12 Projekte zur Weiterentwicklung der Arbeitsorganisation von Brandenburger Unternehmen starten jetzt landesweit im Rahmen der Sozialpartnerrichtlinie des Arbeitsministeriums. Sie wurden heute bei der 8. Sitzung des Brandenburger Sozialpartnerdialogs in Potsdam vorgestellt. Gleichzeitig wurde eine erste Bilanz des vor drei Jahren gestarteten Dialogs gezogen.

Arbeitsminister Günter Baaske: „Mit dem Sozialpartnerdialog hat die Landesregierung ein Forum geschaffen, das den Austausch von Arbeitgebern, Gewerkschaften und Politik erleichtert. Diese erfolgreiche Kooperation soll auch in der kommenden Legislaturperiode fortgeführt werden. Nur gemeinsam können Politik, Gewerkschaften und Arbeitgeberverbände die Arbeitswelt zukunftsfähig gestalten und Herausforderungen wie die Fachkräftesicherung, älter werdende Belegschaften oder die Vereinbarkeit von Familie und Beruf meistern sowie eine gerechte Lohnentwicklung erreichen.“

Mit der Brandenburger Sozialpartnerrichtlinie unterstützt das Arbeitsministerium Unternehmen, die Arbeitsbedingungen weiter zu verbessern. Die Richtlinie ist eines der zentralen Ergebnisse des Sozialpartnerdialogs. Die Projekte wenden sich an verschiedene Branchen wie Hotel- und Gaststättengewerbe, Pflege, Chemie, Metall und Elektro oder Bau. Gefördert werden zum Beispiel Maßnahmen zur Gesundheitsförderung am Arbeitsplatz, für eine altersgerechte Arbeitsgestaltung, für Weiterbildungs- und Ausbildungsmanagement oder für die Entwicklung von neuen Beschäftigungsfeldern. Dafür stehen rund zwei Millionen Euro aus Mitteln des Europäischen Sozialfonds zur Verfügung.
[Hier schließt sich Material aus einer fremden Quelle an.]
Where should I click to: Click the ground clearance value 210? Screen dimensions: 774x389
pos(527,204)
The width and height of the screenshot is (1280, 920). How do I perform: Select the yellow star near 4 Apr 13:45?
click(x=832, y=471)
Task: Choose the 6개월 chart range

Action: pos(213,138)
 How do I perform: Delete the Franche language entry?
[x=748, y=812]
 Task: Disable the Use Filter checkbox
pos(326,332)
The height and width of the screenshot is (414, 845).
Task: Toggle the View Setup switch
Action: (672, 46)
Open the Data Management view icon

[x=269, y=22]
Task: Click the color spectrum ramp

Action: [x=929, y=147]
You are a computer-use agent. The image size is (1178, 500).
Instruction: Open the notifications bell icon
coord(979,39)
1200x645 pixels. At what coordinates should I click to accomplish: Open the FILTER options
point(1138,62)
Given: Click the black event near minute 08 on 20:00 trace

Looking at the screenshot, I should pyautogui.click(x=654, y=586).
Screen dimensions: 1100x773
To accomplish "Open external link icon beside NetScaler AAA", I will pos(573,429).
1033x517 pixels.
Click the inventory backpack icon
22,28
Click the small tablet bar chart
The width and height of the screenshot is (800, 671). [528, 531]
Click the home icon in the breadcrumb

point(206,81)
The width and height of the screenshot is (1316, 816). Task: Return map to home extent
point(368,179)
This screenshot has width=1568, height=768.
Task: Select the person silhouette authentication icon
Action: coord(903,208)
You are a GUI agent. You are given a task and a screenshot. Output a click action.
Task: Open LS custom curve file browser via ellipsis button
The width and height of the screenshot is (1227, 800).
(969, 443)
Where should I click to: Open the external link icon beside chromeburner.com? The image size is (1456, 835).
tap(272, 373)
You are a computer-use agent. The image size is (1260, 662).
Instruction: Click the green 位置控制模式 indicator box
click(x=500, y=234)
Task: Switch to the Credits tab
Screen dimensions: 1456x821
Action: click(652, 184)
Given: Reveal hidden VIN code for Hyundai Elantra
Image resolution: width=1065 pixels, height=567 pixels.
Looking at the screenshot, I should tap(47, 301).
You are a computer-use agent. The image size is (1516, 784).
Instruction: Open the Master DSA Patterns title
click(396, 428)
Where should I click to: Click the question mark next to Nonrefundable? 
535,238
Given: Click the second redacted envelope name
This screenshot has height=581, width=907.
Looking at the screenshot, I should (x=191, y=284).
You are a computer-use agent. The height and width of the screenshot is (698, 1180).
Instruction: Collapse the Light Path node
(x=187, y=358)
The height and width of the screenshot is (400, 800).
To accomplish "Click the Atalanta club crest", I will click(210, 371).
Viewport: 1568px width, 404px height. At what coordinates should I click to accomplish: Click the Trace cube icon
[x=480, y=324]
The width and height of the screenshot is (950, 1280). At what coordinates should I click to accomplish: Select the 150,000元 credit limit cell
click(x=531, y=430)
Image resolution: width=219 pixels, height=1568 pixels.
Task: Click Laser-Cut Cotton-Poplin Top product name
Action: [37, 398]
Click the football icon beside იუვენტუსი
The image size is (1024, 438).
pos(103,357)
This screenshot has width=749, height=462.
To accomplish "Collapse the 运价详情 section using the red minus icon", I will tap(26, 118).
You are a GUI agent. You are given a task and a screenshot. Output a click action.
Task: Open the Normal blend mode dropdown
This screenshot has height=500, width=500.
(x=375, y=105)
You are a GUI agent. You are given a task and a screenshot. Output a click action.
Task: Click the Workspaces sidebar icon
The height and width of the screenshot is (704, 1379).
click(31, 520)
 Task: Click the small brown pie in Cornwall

Baaske: „Angesichts der demografischen Entwicklung, dem Rückgang der Menschen im erwerbsfähigen Alter und einer immer älter werdenden Belegschaft, müssen die Arbeitsbedingungen weiter verbessert werden. Die geförderten Projekte sollen andere Betriebe ermuntern, die Verbesserung der Arbeitsbedingungen ebenfalls voranzutreiben und neue Ideen umzusetzen. Zugleich sollen sie die Vorzüge von Tarifbindung, einer sozialpartnerschaftlichen Kultur und der Beteiligung von Beschäftigten an der Unternehmensentwicklung vermitteln.“

Am Sozialpartnerdialog beteiligen sich unter der Moderation des Arbeitsministeriums die Vereinigung der Unternehmensverbände Berlin-Brandenburg (UVB), der DGB Berlin-Brandenburg sowie Einzelverbände und -gewerkschaften aus Metall- und Elektroindustrie, Baugewerbe, Chemie, Handel sowie Hotel- und Gaststättengewerbe. Das Gremium wurde am 14. November 2011 gegründet.